==== Text under study

Inky darkness, icy temperatures and, most of all, crushing pressures conspire to make deep exploration daunting if not impossible. That is why scientists estimate that humans have glimpsed perhaps only a millionth of what there is down there to see.
That also helps explain why a runaway oil well on the seabed in the Gulf of Mexico is a massive calamity, with crews struggling to stop the gushing crude. It is the brutal nature of the abyss.
The biggest challenge is water’s inherent density. Accumulations crush all but the strongest gear. For every 33 feet of seawater, the pressure exerted on an object increases by the equivalent of what a human experiences at sea level — 14.7 pounds per square inch. At the wellhead, roughly a mile down, that translates into a pressure of more than one ton per square inch.
Technology has responded to a degree. The robots, lights, cameras and other equipment deployed to deal with the crisis are made of titanium, thick glass and other superstrong materials designed to withstand the crushing force. In 1963, lesser pressures at shallower depths turned the Thresher, an American submarine, into a coffin for 129 men.

========
==== Supplied data

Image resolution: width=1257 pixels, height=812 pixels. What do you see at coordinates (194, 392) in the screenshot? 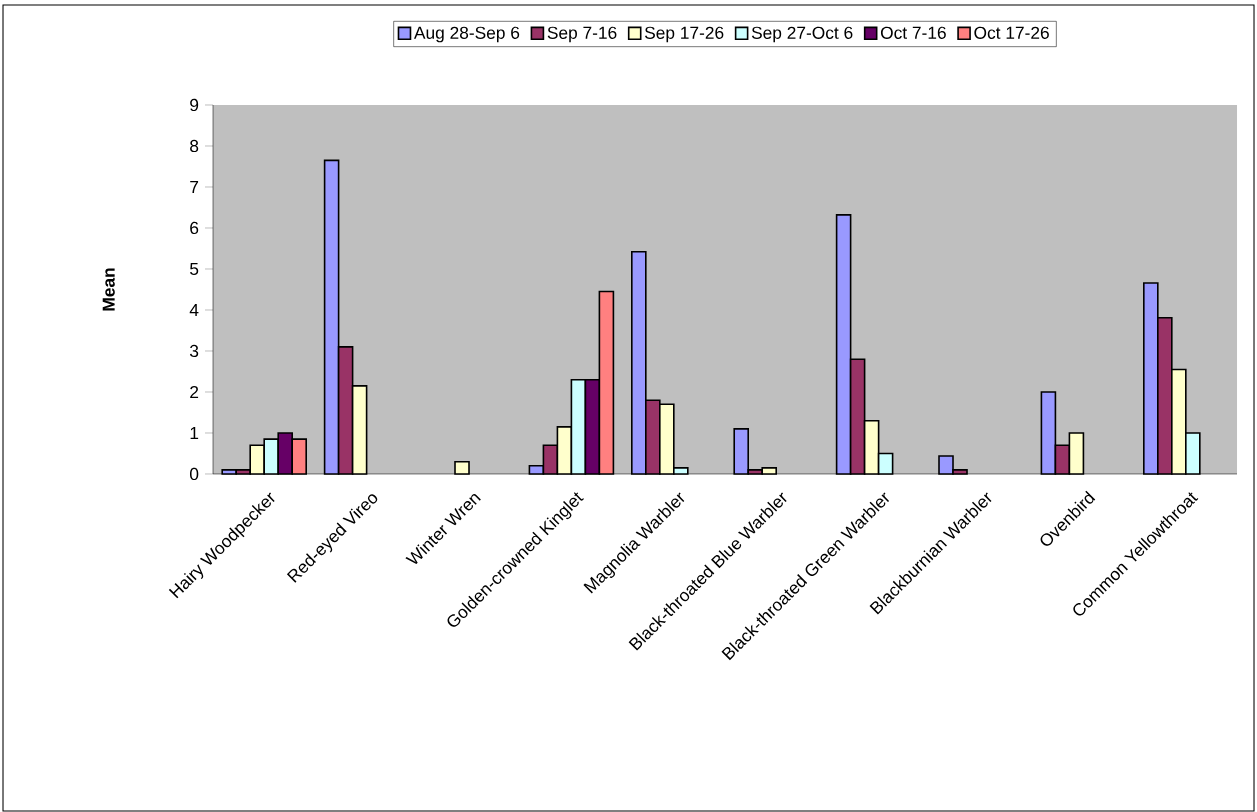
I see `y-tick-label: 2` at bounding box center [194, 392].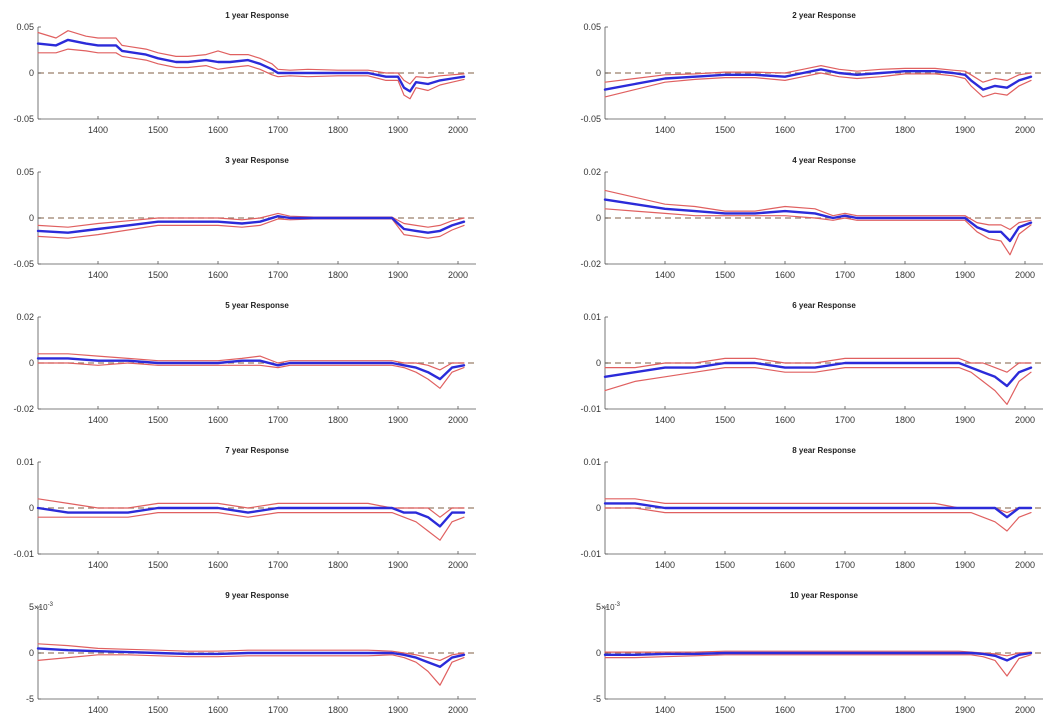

========

The task:
How would the passage on deep-sea pressure go on? Write its continuation, starting after the sentence about the Thresher.

Answer section:
The abyss thwarts communication, too. Seawater bars most radio signals. Workers instead rely on water’s ability to transmit sound, or on cumbersome cables thick with electrical and fiber-optic lines, like those of the tethered robots deployed in the crisis. An umbilical line can weigh tons. By contrast, Voyager 1, the most distant functioning space probe, is using an extremely weak transmitter to beam radio messages back to earth across 10 billion miles of space.
Unrelenting darkness is another barrier to exploring the deep. Sunlight penetrates seawater to a depth of only a few hundred feet. The industry robots working on the seabed around the wellhead need powerful lights. Even then, the rays go only so far. Gloom quickly reasserts itself.
The lack of sunlight means the abyss is perpetually cold — usually a degree or two above freezing. And of course, seawater is salty and highly corrosive, punishing many kinds of materials.
But for all of its hostility to understanding, the sea has yielded something that space has yet to: aliens. Amazingly, life manages to thrive in many recesses of the deep sea, including the Gulf of Mexico. The creatures tend to be specially adapted to conditions that would rapidly kill any unprotected human. Scientists have discovered, for example, that the gulf seabed is dotted with oil seeps that support tube worms — strange beasts that live off food chains rooted in the oil and gas, creating dark ecosystems. An area of the gulf seabed nicknamed Bush Hill is covered with thousands of the creatures, which can grow to six feet and live hundreds of years.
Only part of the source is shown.